I am having the same problem. I am having the hardest time in the world getting hired as a coder anywhere because I have the dreaded "A" behind my certification and I don't have experience as an actual coder. It's extremely discouraging. Coding is one of those jobs where experience is absolutely required but literally no one will give it to you.


----------



## csperoni (Feb 3, 2022)

I know it's not easy.  @mhaskins907 you are already doing what I recommend to people.  Unfortunately, your employer is (in my opinion) making a poor decision by not being willing to give existing employees with a proven track record an opportunity.  Other options include networking (local AAPC chapter is a good place).    
I'll say from a hiring manager perspective, if there's a particular position that absolutely requires experience, no amount of certifications will change that.  Even taking Practicode to remove the -A will not change that.  In my opinion, there are positions that do require experience, but there are also positions that don't if you are willing to provide a little extra training.  So for me, someone already in my organization, already familiar with the multiple computer systems, can start working/training on day 1 vs someone from outside awaiting references, drug screening, background check.  If it takes me an extra couple of days/weeks to help guide them with coding, I still wind up with a skilled employee quicker.  And I know that I personally helped shape them into what I am looking for.  Not every hiring manager has that perspective and if you have 100 people apply for a position, 85 of them with experience, it's very easy to put the 15 CPC-As in the reject pile without even glancing them over.  
If there is a position willing to hire CPC-A, with 15 years of related, relevant experience, you should stand out from the crowd.  
I would note - with 15 years of billing and claims experience, you would likely meet the requirements to have your -A removed.  You don't have to be coding per se, but appeals using CPT definitions, appeals for bundling, downcoding, etc. should all qualify.  
I also cannot overstate the importance of a good coverletter for your resume.  Explain why you are making the switch to coding.  Point out your very relevant experience.  You should have several different coverletters and resumes customized for different positions.


----------



## L4114B (Feb 6, 2022)

mhaskins907 said:


> I passed the CPC exam in August 2021, I have 15 years of experience as a Biller and Claims Rep with my current company that is a hospital and physician practice but my company does not offer entry level coding even to existing employers, they want 4-6 years of experience. I’ve applied for every possible position to advance within my company but it seems like CPC-A doesn’t even get me a Billing/Collections Specialist or Analyst position. I’ve applied outside of my company to smaller doctors offices but have been met with a lot of rejections.
> 
> Has anyone had any luck obtaining additional certificates with AAPC that have helped them get an entry level coding position
> Like CPMA or CPCO when you are still a CPC-A?

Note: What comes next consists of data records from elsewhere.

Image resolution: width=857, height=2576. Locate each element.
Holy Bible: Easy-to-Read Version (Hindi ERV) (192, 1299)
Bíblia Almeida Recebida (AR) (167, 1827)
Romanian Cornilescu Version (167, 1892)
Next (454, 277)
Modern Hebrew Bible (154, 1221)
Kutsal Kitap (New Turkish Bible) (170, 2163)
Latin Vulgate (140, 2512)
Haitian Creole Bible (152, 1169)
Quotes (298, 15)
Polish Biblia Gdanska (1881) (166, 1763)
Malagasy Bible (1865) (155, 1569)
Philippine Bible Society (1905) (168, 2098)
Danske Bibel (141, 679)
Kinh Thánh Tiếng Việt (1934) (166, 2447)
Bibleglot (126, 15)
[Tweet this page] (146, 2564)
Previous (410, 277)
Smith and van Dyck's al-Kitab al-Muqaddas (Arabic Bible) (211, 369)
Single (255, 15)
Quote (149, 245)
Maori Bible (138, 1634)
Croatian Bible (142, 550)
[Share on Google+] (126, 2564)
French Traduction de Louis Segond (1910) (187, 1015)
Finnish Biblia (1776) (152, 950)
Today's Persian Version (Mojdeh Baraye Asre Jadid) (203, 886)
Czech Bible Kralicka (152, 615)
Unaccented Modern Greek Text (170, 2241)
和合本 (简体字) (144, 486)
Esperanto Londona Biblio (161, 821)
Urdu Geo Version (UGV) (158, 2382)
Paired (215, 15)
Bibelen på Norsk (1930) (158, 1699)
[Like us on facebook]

I am having a similar issue.  I work for a healthcare organization in a non coding/non billing position in the perioperative services department.  It is a hybrid/remote position with a lot of security so I have been trying to find a part time coding position but I am not having any success. I feel that a part time position would give me some experience. I have the CPC-A and CCS certificates but I am worried about leaving the security of my current job.  I have been looking for part time positions but they require 2-5 years of experience. I have not applied to any coding positions within my organization yet because we are not allowed to have a full time position and a part time position in the company.


----------



## LisaAlonso23 (Feb 7, 2022)

More certifications with no experience will only cost you money right now.  With each certification, you will need to earn more CEUs that can be quite costly.  Once you gain coding experience, then you may feel inclined to sit for a specialty exam.  I do suggest continuing to apply to other companies for any position available. Due to your billing experience, you're marketable for sure.  When you interview, ask about growth potential, and be upfront about your goal to obtain a coding position.  Your value as a biller is definitely increased by having a coding certification.  In my experience, very few billers are able to fully understand coding making you stand out.  Make sure your resume solid too. 

Good help is hard to find, so go out there and show your worth! Don't give up!


----------



## washburncherry@yahoo.com (Feb 20, 2022)

mhaskins907 said:


> I passed the CPC exam in August 2021, I have 15 years of experience as a Biller and Claims Rep with my current company that is a hospital and physician practice but my company does not offer entry level coding even to existing employers, they want 4-6 years of experience. I’ve applied for every possible position to advance within my company but it seems like CPC-A doesn’t even get me a Billing/Collections Specialist or Analyst position. I’ve applied outside of my company to smaller doctors offices but have been met with a lot of rejections.
> 
> Has anyone had any luck obtaining additional certificates with AAPC that have helped them get an entry level coding position
> Like CPMA or CPCO when you are still a CPC-A?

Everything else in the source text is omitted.